→ **REQUIREMENT**:
Reproduce every line of the data below, swapping each "clicked" for "selected" and leaving everything else unchanged.

→ **DATA SUPPLIED**:
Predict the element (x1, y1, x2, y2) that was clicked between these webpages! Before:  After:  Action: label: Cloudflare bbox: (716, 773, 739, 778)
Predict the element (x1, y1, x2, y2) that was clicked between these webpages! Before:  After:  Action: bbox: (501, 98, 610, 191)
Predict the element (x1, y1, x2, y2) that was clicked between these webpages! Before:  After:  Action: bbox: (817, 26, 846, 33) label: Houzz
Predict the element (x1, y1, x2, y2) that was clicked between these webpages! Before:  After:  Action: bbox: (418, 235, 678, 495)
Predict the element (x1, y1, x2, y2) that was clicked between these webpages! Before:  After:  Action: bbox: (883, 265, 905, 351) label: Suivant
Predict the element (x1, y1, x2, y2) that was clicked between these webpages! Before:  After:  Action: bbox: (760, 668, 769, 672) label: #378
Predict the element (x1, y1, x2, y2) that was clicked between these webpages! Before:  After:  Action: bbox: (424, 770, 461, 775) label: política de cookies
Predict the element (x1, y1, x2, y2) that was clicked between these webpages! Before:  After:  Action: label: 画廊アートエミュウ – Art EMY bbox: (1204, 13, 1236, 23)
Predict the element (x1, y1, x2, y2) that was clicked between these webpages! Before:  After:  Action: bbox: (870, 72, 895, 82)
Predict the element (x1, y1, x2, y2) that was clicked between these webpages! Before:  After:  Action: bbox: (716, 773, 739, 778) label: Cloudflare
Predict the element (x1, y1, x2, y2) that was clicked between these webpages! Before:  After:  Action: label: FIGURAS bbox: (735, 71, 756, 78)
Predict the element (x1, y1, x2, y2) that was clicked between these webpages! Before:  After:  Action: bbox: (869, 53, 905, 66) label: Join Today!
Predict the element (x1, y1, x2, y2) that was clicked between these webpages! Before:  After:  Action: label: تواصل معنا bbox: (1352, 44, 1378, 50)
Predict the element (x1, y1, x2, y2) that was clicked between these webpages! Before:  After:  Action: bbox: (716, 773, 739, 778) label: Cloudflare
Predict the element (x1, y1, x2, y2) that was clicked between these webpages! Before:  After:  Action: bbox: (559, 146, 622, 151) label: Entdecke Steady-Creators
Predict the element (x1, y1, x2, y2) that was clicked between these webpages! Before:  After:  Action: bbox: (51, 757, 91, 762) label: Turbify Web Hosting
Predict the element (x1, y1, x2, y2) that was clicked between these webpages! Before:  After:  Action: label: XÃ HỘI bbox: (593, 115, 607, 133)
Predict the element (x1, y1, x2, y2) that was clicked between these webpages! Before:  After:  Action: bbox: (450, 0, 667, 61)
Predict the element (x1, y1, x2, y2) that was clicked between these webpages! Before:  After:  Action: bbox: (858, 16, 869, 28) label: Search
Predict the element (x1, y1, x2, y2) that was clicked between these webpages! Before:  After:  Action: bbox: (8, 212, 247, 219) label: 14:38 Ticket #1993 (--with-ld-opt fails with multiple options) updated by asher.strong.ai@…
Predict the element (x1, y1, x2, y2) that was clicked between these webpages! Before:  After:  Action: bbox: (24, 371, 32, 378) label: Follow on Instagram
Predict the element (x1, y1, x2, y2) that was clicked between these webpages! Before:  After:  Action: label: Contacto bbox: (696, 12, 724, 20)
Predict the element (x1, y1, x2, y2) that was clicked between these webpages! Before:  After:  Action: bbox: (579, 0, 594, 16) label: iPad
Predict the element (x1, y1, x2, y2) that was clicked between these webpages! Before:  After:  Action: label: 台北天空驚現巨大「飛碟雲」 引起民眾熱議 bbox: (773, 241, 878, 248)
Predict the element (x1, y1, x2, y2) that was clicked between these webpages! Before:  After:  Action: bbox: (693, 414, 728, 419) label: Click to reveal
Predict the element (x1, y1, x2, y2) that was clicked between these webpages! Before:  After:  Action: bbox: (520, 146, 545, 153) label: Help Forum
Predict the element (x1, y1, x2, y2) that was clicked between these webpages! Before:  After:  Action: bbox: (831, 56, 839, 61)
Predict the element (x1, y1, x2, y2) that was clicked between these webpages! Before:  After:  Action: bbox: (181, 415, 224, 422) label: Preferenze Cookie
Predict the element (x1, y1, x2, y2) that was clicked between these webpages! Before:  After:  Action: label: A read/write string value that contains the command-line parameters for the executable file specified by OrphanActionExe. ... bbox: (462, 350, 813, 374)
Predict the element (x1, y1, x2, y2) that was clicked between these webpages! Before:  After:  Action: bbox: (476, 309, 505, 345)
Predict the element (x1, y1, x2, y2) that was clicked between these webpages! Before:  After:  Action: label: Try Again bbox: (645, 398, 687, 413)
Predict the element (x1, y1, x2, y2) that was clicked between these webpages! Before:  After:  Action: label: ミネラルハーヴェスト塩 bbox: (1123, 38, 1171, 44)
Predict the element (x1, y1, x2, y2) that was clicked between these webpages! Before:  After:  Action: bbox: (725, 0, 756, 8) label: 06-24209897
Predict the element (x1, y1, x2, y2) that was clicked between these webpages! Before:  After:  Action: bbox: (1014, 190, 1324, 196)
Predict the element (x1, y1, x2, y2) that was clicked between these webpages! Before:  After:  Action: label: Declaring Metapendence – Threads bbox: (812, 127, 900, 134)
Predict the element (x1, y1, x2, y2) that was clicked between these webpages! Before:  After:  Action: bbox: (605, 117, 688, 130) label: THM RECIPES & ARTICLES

→ **FINAL ANSWER**:
Predict the element (x1, y1, x2, y2) that was selected between these webpages! Before:  After:  Action: label: Cloudflare bbox: (716, 773, 739, 778)
Predict the element (x1, y1, x2, y2) that was selected between these webpages! Before:  After:  Action: bbox: (501, 98, 610, 191)
Predict the element (x1, y1, x2, y2) that was selected between these webpages! Before:  After:  Action: bbox: (817, 26, 846, 33) label: Houzz
Predict the element (x1, y1, x2, y2) that was selected between these webpages! Before:  After:  Action: bbox: (418, 235, 678, 495)
Predict the element (x1, y1, x2, y2) that was selected between these webpages! Before:  After:  Action: bbox: (883, 265, 905, 351) label: Suivant
Predict the element (x1, y1, x2, y2) that was selected between these webpages! Before:  After:  Action: bbox: (760, 668, 769, 672) label: #378
Predict the element (x1, y1, x2, y2) that was selected between these webpages! Before:  After:  Action: bbox: (424, 770, 461, 775) label: política de cookies
Predict the element (x1, y1, x2, y2) that was selected between these webpages! Before:  After:  Action: label: 画廊アートエミュウ – Art EMY bbox: (1204, 13, 1236, 23)
Predict the element (x1, y1, x2, y2) that was selected between these webpages! Before:  After:  Action: bbox: (870, 72, 895, 82)
Predict the element (x1, y1, x2, y2) that was selected between these webpages! Before:  After:  Action: bbox: (716, 773, 739, 778) label: Cloudflare
Predict the element (x1, y1, x2, y2) that was selected between these webpages! Before:  After:  Action: label: FIGURAS bbox: (735, 71, 756, 78)
Predict the element (x1, y1, x2, y2) that was selected between these webpages! Before:  After:  Action: bbox: (869, 53, 905, 66) label: Join Today!
Predict the element (x1, y1, x2, y2) that was selected between these webpages! Before:  After:  Action: label: تواصل معنا bbox: (1352, 44, 1378, 50)
Predict the element (x1, y1, x2, y2) that was selected between these webpages! Before:  After:  Action: bbox: (716, 773, 739, 778) label: Cloudflare
Predict the element (x1, y1, x2, y2) that was selected between these webpages! Before:  After:  Action: bbox: (559, 146, 622, 151) label: Entdecke Steady-Creators
Predict the element (x1, y1, x2, y2) that was selected between these webpages! Before:  After:  Action: bbox: (51, 757, 91, 762) label: Turbify Web Hosting
Predict the element (x1, y1, x2, y2) that was selected between these webpages! Before:  After:  Action: label: XÃ HỘI bbox: (593, 115, 607, 133)
Predict the element (x1, y1, x2, y2) that was selected between these webpages! Before:  After:  Action: bbox: (450, 0, 667, 61)
Predict the element (x1, y1, x2, y2) that was selected between these webpages! Before:  After:  Action: bbox: (858, 16, 869, 28) label: Search
Predict the element (x1, y1, x2, y2) that was selected between these webpages! Before:  After:  Action: bbox: (8, 212, 247, 219) label: 14:38 Ticket #1993 (--with-ld-opt fails with multiple options) updated by asher.strong.ai@…
Predict the element (x1, y1, x2, y2) that was selected between these webpages! Before:  After:  Action: bbox: (24, 371, 32, 378) label: Follow on Instagram
Predict the element (x1, y1, x2, y2) that was selected between these webpages! Before:  After:  Action: label: Contacto bbox: (696, 12, 724, 20)
Predict the element (x1, y1, x2, y2) that was selected between these webpages! Before:  After:  Action: bbox: (579, 0, 594, 16) label: iPad
Predict the element (x1, y1, x2, y2) that was selected between these webpages! Before:  After:  Action: label: 台北天空驚現巨大「飛碟雲」 引起民眾熱議 bbox: (773, 241, 878, 248)
Predict the element (x1, y1, x2, y2) that was selected between these webpages! Before:  After:  Action: bbox: (693, 414, 728, 419) label: Click to reveal
Predict the element (x1, y1, x2, y2) that was selected between these webpages! Before:  After:  Action: bbox: (520, 146, 545, 153) label: Help Forum
Predict the element (x1, y1, x2, y2) that was selected between these webpages! Before:  After:  Action: bbox: (831, 56, 839, 61)
Predict the element (x1, y1, x2, y2) that was selected between these webpages! Before:  After:  Action: bbox: (181, 415, 224, 422) label: Preferenze Cookie
Predict the element (x1, y1, x2, y2) that was selected between these webpages! Before:  After:  Action: label: A read/write string value that contains the command-line parameters for the executable file specified by OrphanActionExe. ... bbox: (462, 350, 813, 374)
Predict the element (x1, y1, x2, y2) that was selected between these webpages! Before:  After:  Action: bbox: (476, 309, 505, 345)
Predict the element (x1, y1, x2, y2) that was selected between these webpages! Before:  After:  Action: label: Try Again bbox: (645, 398, 687, 413)
Predict the element (x1, y1, x2, y2) that was selected between these webpages! Before:  After:  Action: label: ミネラルハーヴェスト塩 bbox: (1123, 38, 1171, 44)
Predict the element (x1, y1, x2, y2) that was selected between these webpages! Before:  After:  Action: bbox: (725, 0, 756, 8) label: 06-24209897
Predict the element (x1, y1, x2, y2) that was selected between these webpages! Before:  After:  Action: bbox: (1014, 190, 1324, 196)
Predict the element (x1, y1, x2, y2) that was selected between these webpages! Before:  After:  Action: label: Declaring Metapendence – Threads bbox: (812, 127, 900, 134)
Predict the element (x1, y1, x2, y2) that was selected between these webpages! Before:  After:  Action: bbox: (605, 117, 688, 130) label: THM RECIPES & ARTICLES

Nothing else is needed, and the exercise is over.